— Instructions to follow —
Where a line holds the word "more", copy that line from the data below.

— Records for processing —
%%
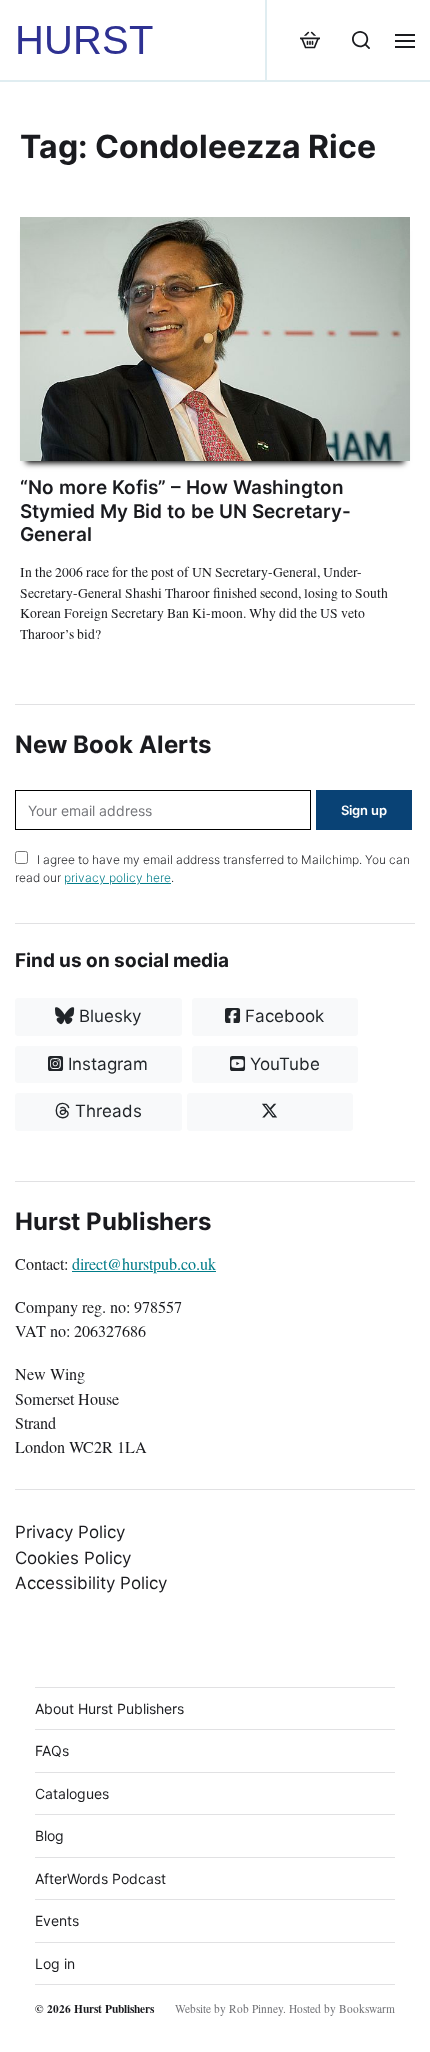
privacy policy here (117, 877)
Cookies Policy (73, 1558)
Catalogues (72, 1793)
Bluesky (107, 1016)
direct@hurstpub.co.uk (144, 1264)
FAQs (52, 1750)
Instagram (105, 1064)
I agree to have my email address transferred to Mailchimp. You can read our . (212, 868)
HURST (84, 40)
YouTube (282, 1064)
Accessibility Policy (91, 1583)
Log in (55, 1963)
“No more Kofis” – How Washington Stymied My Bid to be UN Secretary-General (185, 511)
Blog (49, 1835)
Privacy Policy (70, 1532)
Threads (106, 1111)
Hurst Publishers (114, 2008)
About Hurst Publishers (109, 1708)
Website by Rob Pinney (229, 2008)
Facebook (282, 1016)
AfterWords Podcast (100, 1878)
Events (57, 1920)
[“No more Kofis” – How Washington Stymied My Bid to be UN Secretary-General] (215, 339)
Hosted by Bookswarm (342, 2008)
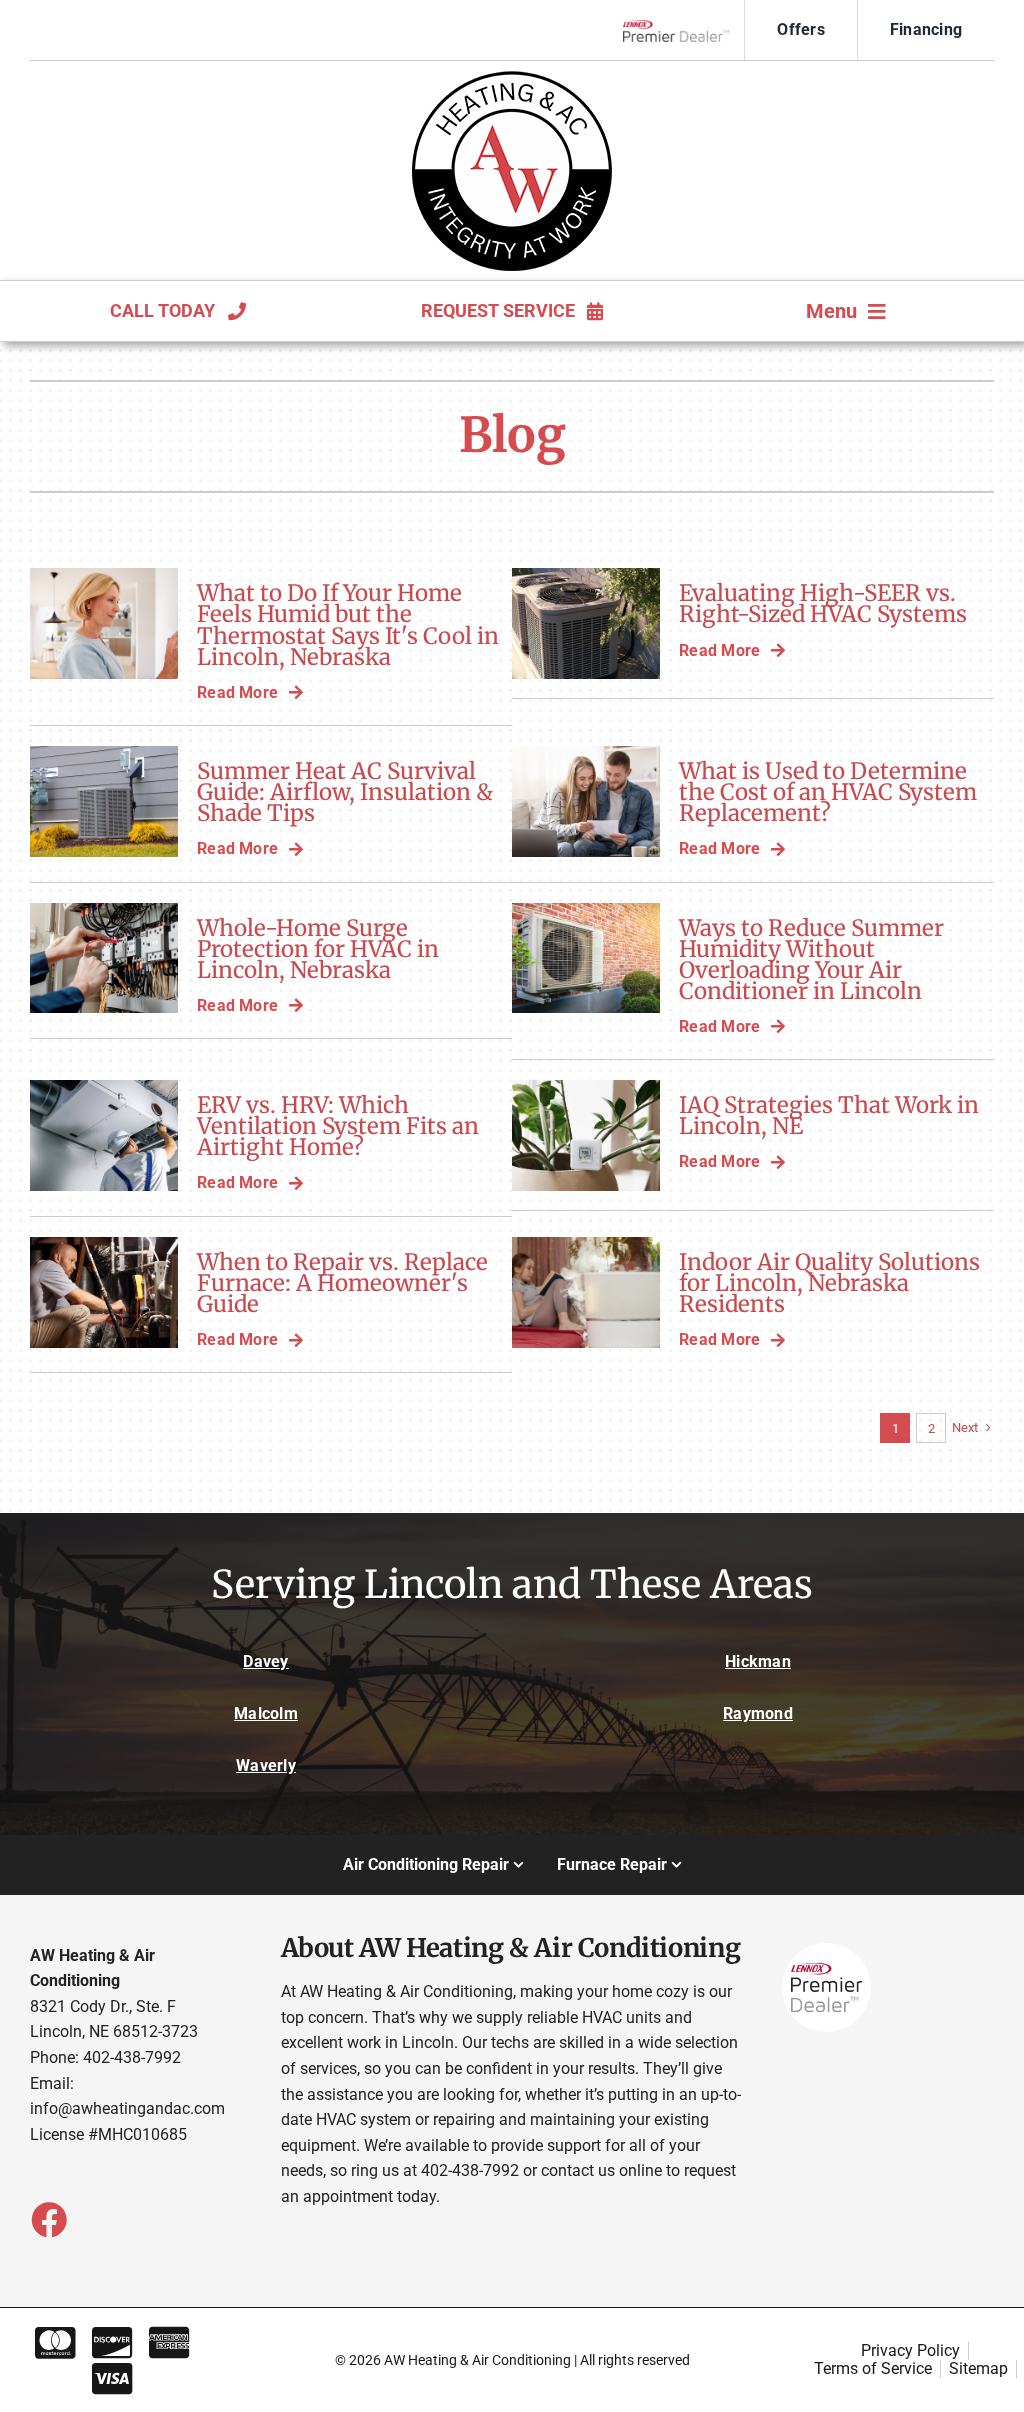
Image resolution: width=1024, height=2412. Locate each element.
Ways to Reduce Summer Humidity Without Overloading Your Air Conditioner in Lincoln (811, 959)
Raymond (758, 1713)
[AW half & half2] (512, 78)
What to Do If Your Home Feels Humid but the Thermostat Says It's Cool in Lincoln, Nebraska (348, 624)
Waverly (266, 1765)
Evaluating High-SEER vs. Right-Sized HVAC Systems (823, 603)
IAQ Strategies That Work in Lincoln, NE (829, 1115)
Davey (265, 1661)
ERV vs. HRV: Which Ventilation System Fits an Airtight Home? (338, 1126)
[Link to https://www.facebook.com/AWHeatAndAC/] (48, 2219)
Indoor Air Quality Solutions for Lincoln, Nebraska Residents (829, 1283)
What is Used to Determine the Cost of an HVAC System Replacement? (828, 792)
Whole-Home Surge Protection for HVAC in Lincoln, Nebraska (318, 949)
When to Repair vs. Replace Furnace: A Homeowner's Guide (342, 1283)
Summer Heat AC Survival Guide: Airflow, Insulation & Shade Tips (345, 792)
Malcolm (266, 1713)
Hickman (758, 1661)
%%
%%
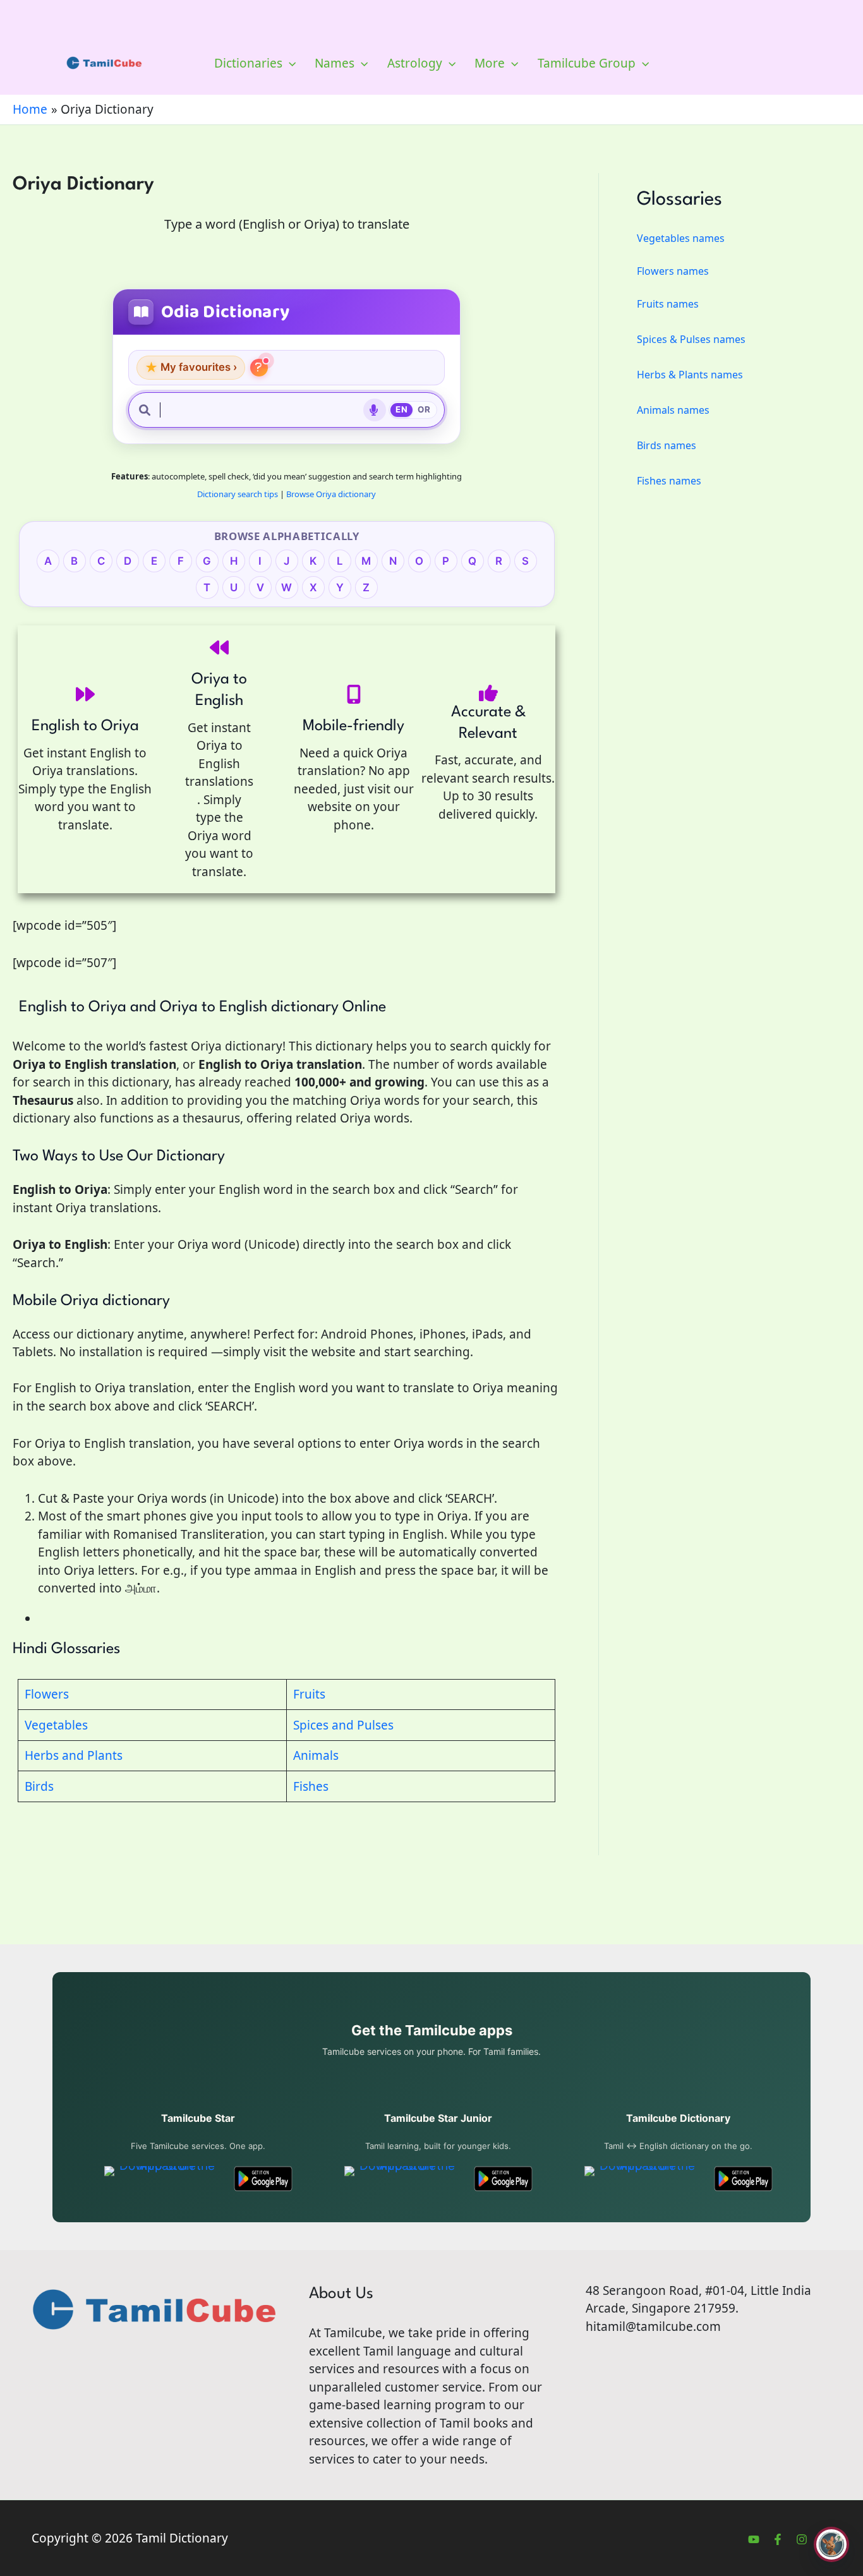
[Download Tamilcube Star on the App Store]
%%
— Result —
“No more Kofis” – How Washington Stymied My Bid to be UN Secretary-General (185, 511)
[“No more Kofis” – How Washington Stymied My Bid to be UN Secretary-General] (215, 339)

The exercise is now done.